*EXCERPT PROVIDED*
(begin)

Wednesday, February 11, 2009

LOL Literatures in Other Languages: Fiipino-ness in the global age

12 February 2009
Fiipino-ness in the global age

As moderator, I started the discussion on "Filipino-ness in the Global Age" in Taboan: The Philippine International Writers Festival 2009 by reading the following passages:

From Remapping Africanness, by Anouar Majid, 2008:

“To be sure, Africanness is a fiction, or at least a word with a long and changing history. Africa is a place defined less by the skin color of its inhabitants than by the diversity of its cultures and religions. One might say that all Africans – except for the handful of elite who benefit from the schemes of corporate exploitation – are united by the suffering and painful marginalization in the age of globalization. The common theme of African novels written by Muslims in the second half of the 20th century – whether such novels were authored by Moroccan, Senegalese, or Sudanese writers – was their protagonists’ attempts to survive the debilitating effects of European colonialism.”

From On Americanness, London Times Literary Supplement, 1954:

“With Hawthorne the exploration of Americanness, as something mysteriously different from any other national quality, is well under way. Its existence conditions the whole of American literature. The Englishman takes his Englishness for granted; the Frenchman does not constantly have to be looking over his shoulder to see if his Frenchness is still there. The difference is simple – being an American is not something to be inherited so much as something to be achieved.”

From a call for papers for 2009 on How To Be Chinese? Rethinking Chineseness in the Age of Globalization, by Enhua Zhang:

“How to define Chineseness? Is there one homogeneous Chineseness? Is Chineseness naturally ingrained into Chinese culture or culturally formed or even invented (by whom)? How does Chineseness travel and transform from its native land to its diasporic community?”

From "Filipino-ness in Fiction," Penman, by Butch Dalisay, Philippine Star, 2007:

“Anything written by a Filipino should qualify as Filipino literature. It doesn’t matter to me where it’s published, what it contains, or what language it’s written in. This may be a bold statement to make, but I think that writers who know what they’re doing – whether they’re realists or fantasists – don’t worry about Filipino-ness and such, leaving that to readers and critics to discern and to sort out, if it’s all that important to them. It will always be there, in any work that acknowledges or emanates from the writer’s rootedness in a certain place and time.”

(end)

*TASKS TO COMPLETE*
1 – According to the post on Filipino-ness in the global age, at which event did the moderator open the discussion?
2 – Carry the post on Filipino-ness in the global age forward past its final quoted passage.

*DATA LISTING*

(begin)

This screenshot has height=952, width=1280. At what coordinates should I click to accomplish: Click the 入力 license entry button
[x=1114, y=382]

(end)
(begin)

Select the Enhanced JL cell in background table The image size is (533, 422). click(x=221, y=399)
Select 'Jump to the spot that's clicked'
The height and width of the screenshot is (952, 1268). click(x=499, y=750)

(end)

*RESULTS FOR THE EXERCISE*
1 – Taboan: The Philippine International Writers Festival 2009

2 –
From a posted comment on the topic What Makes Fiction Truly Filipino?, 2007:

“Sa totoo lang, umikot ang ulo ko sa usapang ito. Apat na websites na ang binasa ko tungkol dito, pero parang wala pa rin akong sariling opinyon na ipaglalaban ko talaga.” [Truth to tell, my head spins because of this topic. I've visited four websites about this, but I still have no definite idea of what to believe.]

The discussion featured novelist and playwright Leoncio Deriada, novelist and creative nonfiction writer Cristina Pantoja Hidalgo, short story writer and historian-critic Resil Mojares, and speculative fiction writer Timothy Montes. After a wide-ranging discussion with a lot of audience participation, I realized that, whatever Filipino-ness is, it does not depend on the language chosen by the writer. Filipino writers writing in various languages are Filipino, not because they hold Filipino citizenship, but because of something that their writings offer. What that something is, we were not really able to pin down.
Posted by Isagani R. Cruz at 5:32 AM



12 February, 2009 08:07
Albert B. Casuga said...

Is the Filipino-ness of literature in any of the Philippine languages an important question? (Butch Dalisay and Paul Lim are au courant in their comments -- when one talks about "rootedness" in time and place as a facet of Filipino-ness, necessarily, the synecdochal significance of a particular fictive or poetic material may be appreciated as an expression of a universal verity (e.g., a particular "Filipino" condition that aspires to become a "human condition"). When Lim speaks of Filipino-ness as an "accident" (of culture, existence, angst, world view, milieu, etc.), he is saying the distinction is a red herring.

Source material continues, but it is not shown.